Data provided below:

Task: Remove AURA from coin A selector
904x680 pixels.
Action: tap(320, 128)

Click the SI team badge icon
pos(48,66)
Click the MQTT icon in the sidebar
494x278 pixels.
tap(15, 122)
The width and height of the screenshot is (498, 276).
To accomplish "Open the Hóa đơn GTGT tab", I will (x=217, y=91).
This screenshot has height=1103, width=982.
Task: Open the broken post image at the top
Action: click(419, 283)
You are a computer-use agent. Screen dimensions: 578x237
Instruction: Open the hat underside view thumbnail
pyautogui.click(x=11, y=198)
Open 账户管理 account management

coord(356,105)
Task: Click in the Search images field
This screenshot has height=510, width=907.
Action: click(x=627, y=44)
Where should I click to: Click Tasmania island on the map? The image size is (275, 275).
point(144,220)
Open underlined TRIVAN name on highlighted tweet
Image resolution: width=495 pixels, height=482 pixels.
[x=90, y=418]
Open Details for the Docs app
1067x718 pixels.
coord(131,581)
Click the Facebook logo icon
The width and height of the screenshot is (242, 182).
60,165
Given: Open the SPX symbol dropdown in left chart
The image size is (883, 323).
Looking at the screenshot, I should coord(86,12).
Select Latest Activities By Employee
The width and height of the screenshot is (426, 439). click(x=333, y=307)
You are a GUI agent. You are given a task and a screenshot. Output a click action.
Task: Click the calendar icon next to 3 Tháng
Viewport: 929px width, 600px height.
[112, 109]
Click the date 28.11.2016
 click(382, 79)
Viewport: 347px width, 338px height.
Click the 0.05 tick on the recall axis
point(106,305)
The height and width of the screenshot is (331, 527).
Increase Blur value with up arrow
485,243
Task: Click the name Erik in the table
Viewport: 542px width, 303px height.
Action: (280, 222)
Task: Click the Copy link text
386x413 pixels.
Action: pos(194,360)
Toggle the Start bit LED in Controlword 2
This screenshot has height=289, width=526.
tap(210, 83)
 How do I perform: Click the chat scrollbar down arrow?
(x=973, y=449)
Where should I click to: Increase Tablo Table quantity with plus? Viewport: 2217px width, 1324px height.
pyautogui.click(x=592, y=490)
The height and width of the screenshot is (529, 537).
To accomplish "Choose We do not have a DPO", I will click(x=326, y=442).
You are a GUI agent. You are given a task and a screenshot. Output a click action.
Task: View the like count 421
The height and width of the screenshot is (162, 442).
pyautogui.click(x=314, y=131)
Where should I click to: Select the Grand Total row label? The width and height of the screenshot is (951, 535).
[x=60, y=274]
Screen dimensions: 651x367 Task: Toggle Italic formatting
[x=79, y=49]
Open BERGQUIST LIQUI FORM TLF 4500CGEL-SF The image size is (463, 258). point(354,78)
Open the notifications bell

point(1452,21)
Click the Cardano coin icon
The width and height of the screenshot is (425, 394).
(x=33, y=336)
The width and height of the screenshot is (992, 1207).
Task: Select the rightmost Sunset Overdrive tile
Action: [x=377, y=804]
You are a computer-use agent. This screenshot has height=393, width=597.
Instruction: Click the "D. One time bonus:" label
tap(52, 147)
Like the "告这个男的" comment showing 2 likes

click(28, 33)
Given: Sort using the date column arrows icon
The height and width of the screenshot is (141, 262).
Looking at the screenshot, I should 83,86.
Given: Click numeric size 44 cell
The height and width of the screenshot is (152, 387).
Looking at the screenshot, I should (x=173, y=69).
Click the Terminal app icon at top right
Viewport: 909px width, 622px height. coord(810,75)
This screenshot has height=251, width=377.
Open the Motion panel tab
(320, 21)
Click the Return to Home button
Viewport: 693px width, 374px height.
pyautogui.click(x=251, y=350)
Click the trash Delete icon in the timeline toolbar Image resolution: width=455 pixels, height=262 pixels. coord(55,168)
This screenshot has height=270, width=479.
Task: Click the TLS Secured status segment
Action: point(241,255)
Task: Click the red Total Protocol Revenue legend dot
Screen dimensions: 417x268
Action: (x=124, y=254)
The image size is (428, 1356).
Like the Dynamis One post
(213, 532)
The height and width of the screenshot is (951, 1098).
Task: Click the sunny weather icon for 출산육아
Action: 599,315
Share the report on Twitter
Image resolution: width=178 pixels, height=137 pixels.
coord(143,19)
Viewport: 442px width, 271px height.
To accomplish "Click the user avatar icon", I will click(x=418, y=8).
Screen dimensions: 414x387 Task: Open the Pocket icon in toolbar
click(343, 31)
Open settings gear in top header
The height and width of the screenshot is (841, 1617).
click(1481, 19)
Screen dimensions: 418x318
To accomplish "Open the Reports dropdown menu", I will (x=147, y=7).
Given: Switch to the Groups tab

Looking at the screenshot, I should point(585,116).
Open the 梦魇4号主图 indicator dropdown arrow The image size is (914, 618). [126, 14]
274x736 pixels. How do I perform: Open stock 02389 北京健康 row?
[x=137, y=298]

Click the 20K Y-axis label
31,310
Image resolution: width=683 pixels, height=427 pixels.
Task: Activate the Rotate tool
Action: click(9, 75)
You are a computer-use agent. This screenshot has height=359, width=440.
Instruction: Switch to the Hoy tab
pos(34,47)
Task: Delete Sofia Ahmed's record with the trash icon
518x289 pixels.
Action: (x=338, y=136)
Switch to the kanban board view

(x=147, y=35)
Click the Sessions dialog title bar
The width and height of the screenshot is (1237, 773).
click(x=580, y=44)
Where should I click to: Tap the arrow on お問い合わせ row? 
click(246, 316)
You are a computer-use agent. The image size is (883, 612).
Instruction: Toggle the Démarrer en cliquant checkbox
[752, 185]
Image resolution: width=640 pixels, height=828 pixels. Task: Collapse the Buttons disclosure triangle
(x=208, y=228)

End of Data provided.

(Exercise objective): Every record is to be written out verbatim.

(Response area):
Task: Remove AURA from coin A selector
904x680 pixels.
Action: tap(320, 128)

Click the SI team badge icon
pos(48,66)
Click the MQTT icon in the sidebar
494x278 pixels.
tap(15, 122)
The width and height of the screenshot is (498, 276).
To accomplish "Open the Hóa đơn GTGT tab", I will (x=217, y=91).
This screenshot has height=1103, width=982.
Task: Open the broken post image at the top
Action: click(419, 283)
You are a computer-use agent. Screen dimensions: 578x237
Instruction: Open the hat underside view thumbnail
pyautogui.click(x=11, y=198)
Open 账户管理 account management

coord(356,105)
Task: Click in the Search images field
This screenshot has height=510, width=907.
Action: click(x=627, y=44)
Where should I click to: Click Tasmania island on the map? The image size is (275, 275).
point(144,220)
Open underlined TRIVAN name on highlighted tweet
Image resolution: width=495 pixels, height=482 pixels.
[x=90, y=418]
Open Details for the Docs app
1067x718 pixels.
coord(131,581)
Click the Facebook logo icon
The width and height of the screenshot is (242, 182).
60,165
Given: Open the SPX symbol dropdown in left chart
The image size is (883, 323).
Looking at the screenshot, I should coord(86,12).
Select Latest Activities By Employee
The width and height of the screenshot is (426, 439). click(x=333, y=307)
You are a GUI agent. You are given a task and a screenshot. Output a click action.
Task: Click the calendar icon next to 3 Tháng
Viewport: 929px width, 600px height.
[112, 109]
Click the date 28.11.2016
 click(382, 79)
Viewport: 347px width, 338px height.
Click the 0.05 tick on the recall axis
point(106,305)
The height and width of the screenshot is (331, 527).
Increase Blur value with up arrow
485,243
Task: Click the name Erik in the table
Viewport: 542px width, 303px height.
Action: (280, 222)
Task: Click the Copy link text
386x413 pixels.
Action: pos(194,360)
Toggle the Start bit LED in Controlword 2
This screenshot has height=289, width=526.
tap(210, 83)
 How do I perform: Click the chat scrollbar down arrow?
(x=973, y=449)
Where should I click to: Increase Tablo Table quantity with plus? Viewport: 2217px width, 1324px height.
pyautogui.click(x=592, y=490)
The height and width of the screenshot is (529, 537).
To accomplish "Choose We do not have a DPO", I will click(x=326, y=442).
You are a GUI agent. You are given a task and a screenshot. Output a click action.
Task: View the like count 421
The height and width of the screenshot is (162, 442).
pyautogui.click(x=314, y=131)
Where should I click to: Select the Grand Total row label? The width and height of the screenshot is (951, 535).
[x=60, y=274]
Screen dimensions: 651x367 Task: Toggle Italic formatting
[x=79, y=49]
Open BERGQUIST LIQUI FORM TLF 4500CGEL-SF The image size is (463, 258). point(354,78)
Open the notifications bell

point(1452,21)
Click the Cardano coin icon
The width and height of the screenshot is (425, 394).
(x=33, y=336)
The width and height of the screenshot is (992, 1207).
Task: Select the rightmost Sunset Overdrive tile
Action: [x=377, y=804]
You are a computer-use agent. This screenshot has height=393, width=597.
Instruction: Click the "D. One time bonus:" label
tap(52, 147)
Like the "告这个男的" comment showing 2 likes

click(28, 33)
Given: Sort using the date column arrows icon
The height and width of the screenshot is (141, 262).
Looking at the screenshot, I should 83,86.
Given: Click numeric size 44 cell
The height and width of the screenshot is (152, 387).
Looking at the screenshot, I should (x=173, y=69).
Click the Terminal app icon at top right
Viewport: 909px width, 622px height. coord(810,75)
This screenshot has height=251, width=377.
Open the Motion panel tab
(320, 21)
Click the Return to Home button
Viewport: 693px width, 374px height.
pyautogui.click(x=251, y=350)
Click the trash Delete icon in the timeline toolbar Image resolution: width=455 pixels, height=262 pixels. coord(55,168)
This screenshot has height=270, width=479.
Task: Click the TLS Secured status segment
Action: point(241,255)
Task: Click the red Total Protocol Revenue legend dot
Screen dimensions: 417x268
Action: (x=124, y=254)
The image size is (428, 1356).
Like the Dynamis One post
(213, 532)
The height and width of the screenshot is (951, 1098).
Task: Click the sunny weather icon for 출산육아
Action: 599,315
Share the report on Twitter
Image resolution: width=178 pixels, height=137 pixels.
coord(143,19)
Viewport: 442px width, 271px height.
To accomplish "Click the user avatar icon", I will click(x=418, y=8).
Screen dimensions: 414x387 Task: Open the Pocket icon in toolbar
click(343, 31)
Open settings gear in top header
The height and width of the screenshot is (841, 1617).
click(1481, 19)
Screen dimensions: 418x318
To accomplish "Open the Reports dropdown menu", I will (x=147, y=7).
Given: Switch to the Groups tab

Looking at the screenshot, I should point(585,116).
Open the 梦魇4号主图 indicator dropdown arrow The image size is (914, 618). [126, 14]
274x736 pixels. How do I perform: Open stock 02389 北京健康 row?
[x=137, y=298]

Click the 20K Y-axis label
31,310
Image resolution: width=683 pixels, height=427 pixels.
Task: Activate the Rotate tool
Action: click(9, 75)
You are a computer-use agent. This screenshot has height=359, width=440.
Instruction: Switch to the Hoy tab
pos(34,47)
Task: Delete Sofia Ahmed's record with the trash icon
518x289 pixels.
Action: (x=338, y=136)
Switch to the kanban board view

(x=147, y=35)
Click the Sessions dialog title bar
The width and height of the screenshot is (1237, 773).
click(x=580, y=44)
Where should I click to: Tap the arrow on お問い合わせ row? 
click(246, 316)
You are a computer-use agent. The image size is (883, 612).
Instruction: Toggle the Démarrer en cliquant checkbox
[752, 185]
Image resolution: width=640 pixels, height=828 pixels. Task: Collapse the Buttons disclosure triangle
(x=208, y=228)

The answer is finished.